The blacklist decision reportedly followed disagreements between Anthropic and defense officials over how its AI systems could be used. The company is said to have resisted requests to loosen internal safeguards that limit the deployment of its models in areas such as mass surveillance and autonomous military applications. In response, the Pentagon restricted its engagement with the firm, effectively barring it from new contracts and certain forms of collaboration.
Yet, the reported use of Mythos by the NSA suggests that operational needs may be overriding policy constraints. Intelligence officials are believed to value the system’s capabilities in detecting previously unknown vulnerabilities in widely used software platforms. In an era marked by escalating cyber threats from both state and non-state actors, such tools are increasingly seen as indispensable.
Cybersecurity experts note that systems like Mythos can rapidly scan millions of lines of code, identifying weaknesses that would take human analysts weeks or months to uncover. This ability has significant implications for national defense, particularly in safeguarding critical infrastructure such as energy grids, communication networks, and financial systems. At the same time, the technology’s potential for offensive use—such as identifying exploitable weaknesses in adversary systems—adds another layer of complexity to its deployment.
The apparent contradiction between the blacklist and continued usage reflects a broader tension within the U.S. government. On one hand, there is a push to impose stricter oversight on emerging AI technologies, especially those developed by private companies operating outside direct government control. On the other, there is a recognition that falling behind in AI capabilities could pose a strategic risk, particularly as rival nations accelerate their own development efforts.
Some analysts argue that the situation highlights the limitations of traditional procurement and regulatory frameworks when applied to rapidly evolving technologies. Unlike conventional defense contractors, AI companies often maintain strong ethical guidelines and technical restrictions on how their systems can be used. This can lead to friction when government agencies seek broader or more flexible applications.
The reported use of Mythos also raises legal and ethical questions. If a company is formally restricted due to perceived risks, critics ask, should its technology still be used in sensitive government operations?

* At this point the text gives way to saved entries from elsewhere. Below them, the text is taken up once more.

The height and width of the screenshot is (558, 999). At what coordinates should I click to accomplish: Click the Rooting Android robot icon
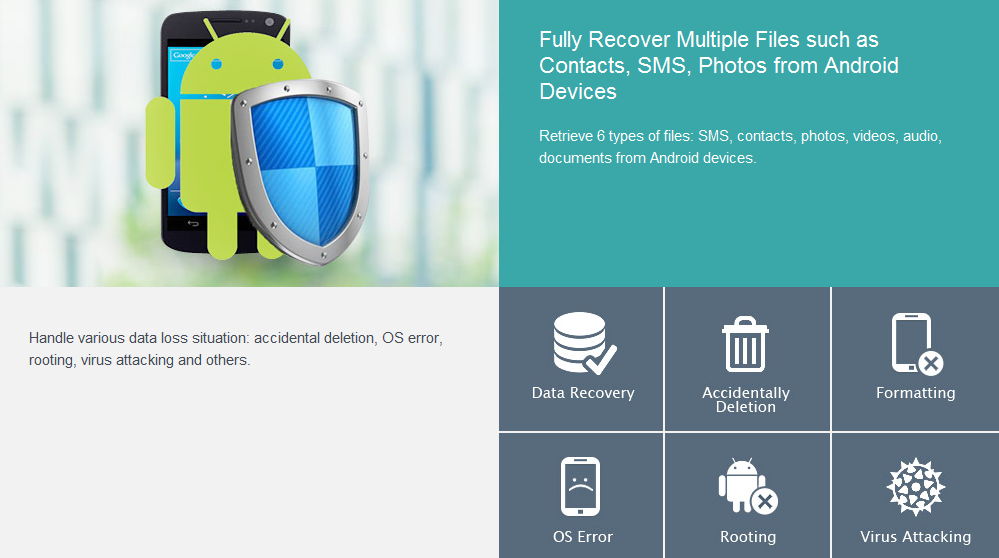pyautogui.click(x=748, y=486)
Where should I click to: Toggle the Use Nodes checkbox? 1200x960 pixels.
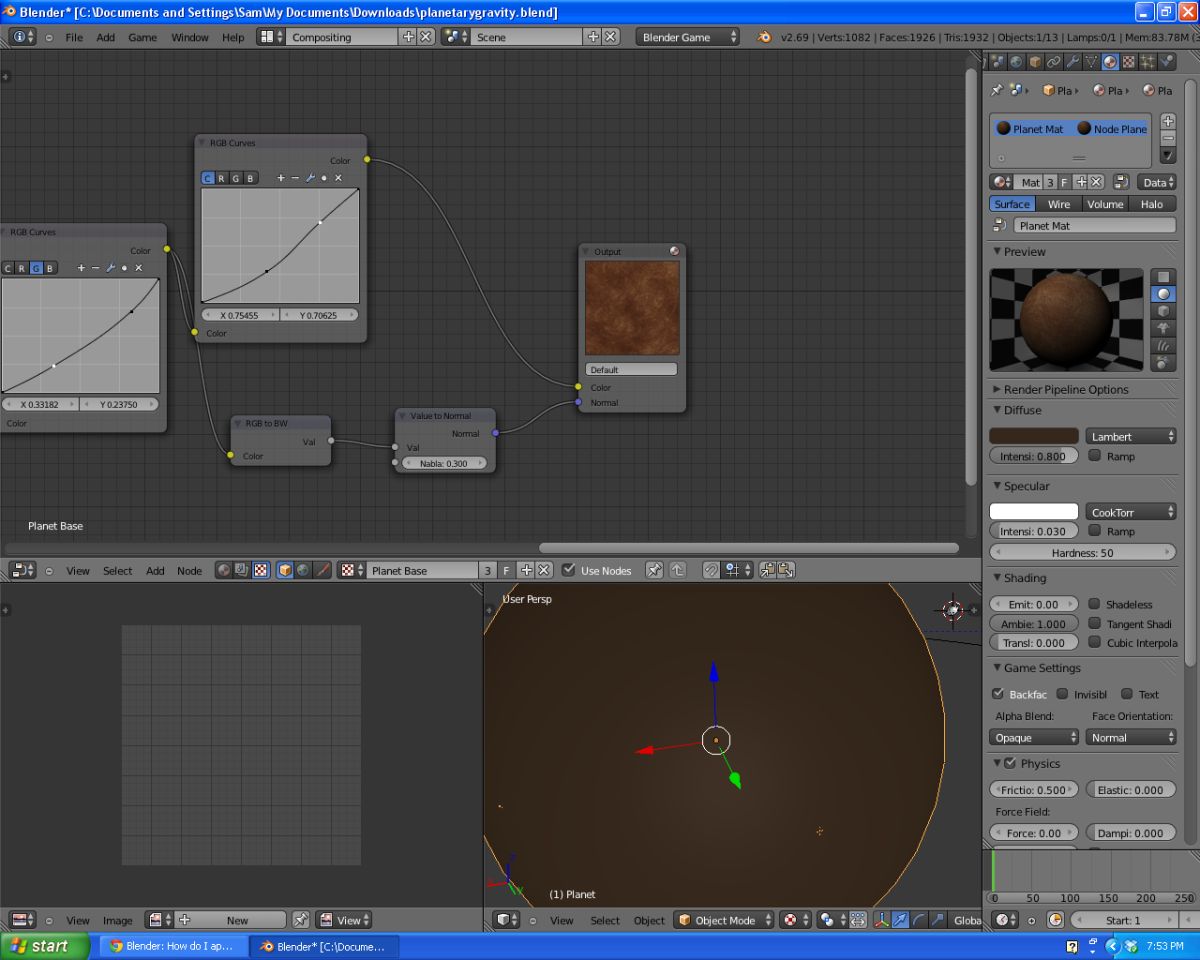tap(569, 570)
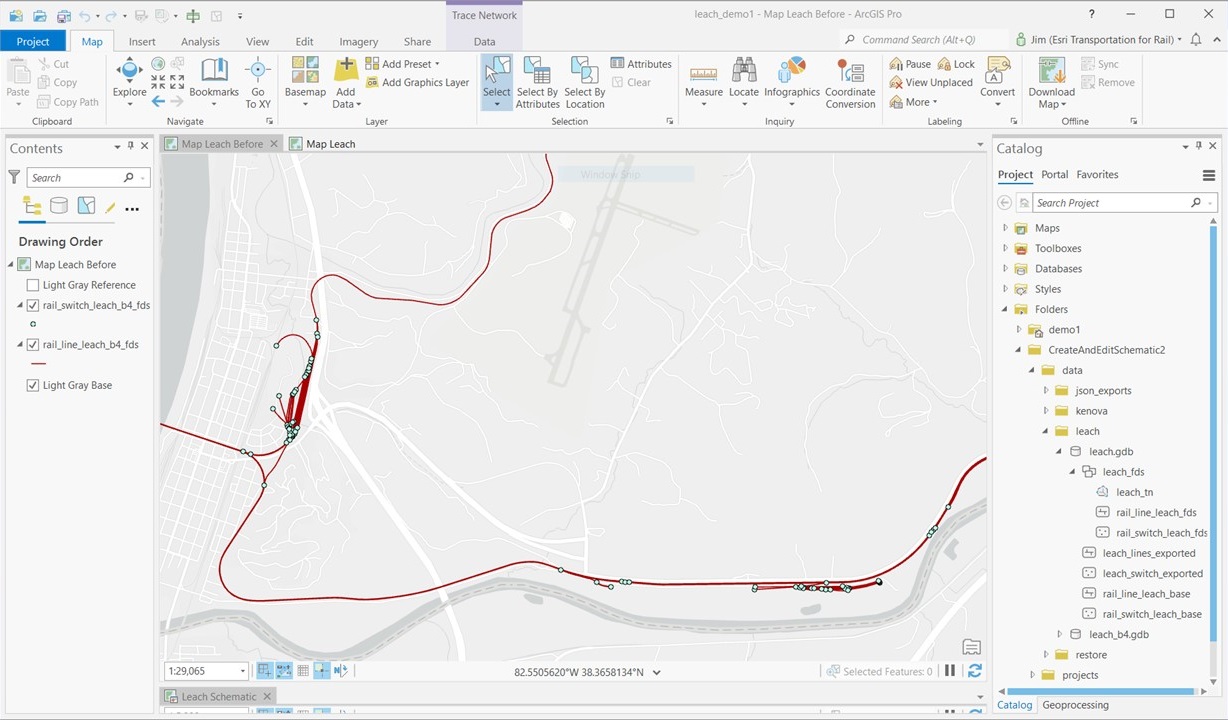
Task: Collapse the leach_fds feature dataset
Action: [x=1072, y=471]
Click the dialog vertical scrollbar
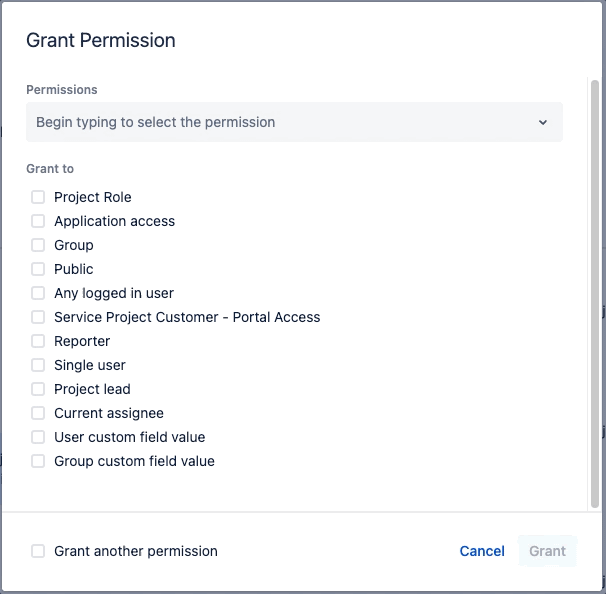606x594 pixels. tap(595, 290)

Others counter that such decisions must be evaluated in the context of national security imperatives, where the cost of not using the most advanced tools could be significantly higher.
Within Washington, the issue is likely to intensify ongoing discussions about how to balance innovation, security, and oversight. Lawmakers have already begun examining the role of private AI firms in defense and intelligence work, with some calling for clearer guidelines on procurement and usage. There are also concerns about transparency, particularly when agencies adopt technologies in ways that may not align with publicly stated policies.
Anthropic, for its part, has positioned itself as a company committed to building “aligned” AI systems with built-in safeguards. Its reluctance to modify these safeguards for certain government applications has been seen by some as principled, while others view it as a barrier to effective collaboration in high-stakes environments.

The reported actions of the NSA suggest that, regardless of official policy, the demand for cutting-edge AI capabilities remains strong. As cyber threats grow more sophisticated, intelligence agencies are under increasing pressure to adopt tools that can keep pace with adversaries. In such a landscape, the line between acceptable risk and operational necessity becomes increasingly blurred.
Looking ahead, the episode may serve as a case study in the challenges of governing transformative technologies. It underscores the need for more adaptive regulatory approaches that can accommodate both the risks and the strategic importance of AI. It also raises fundamental questions about who ultimately controls the use of powerful technologies—the companies that build them, or the governments that seek to deploy them.
For now, the reported use of Mythos despite the blacklist illustrates a reality that is becoming harder to ignore: in the race for technological advantage, policy frameworks are often struggling to keep up with practice.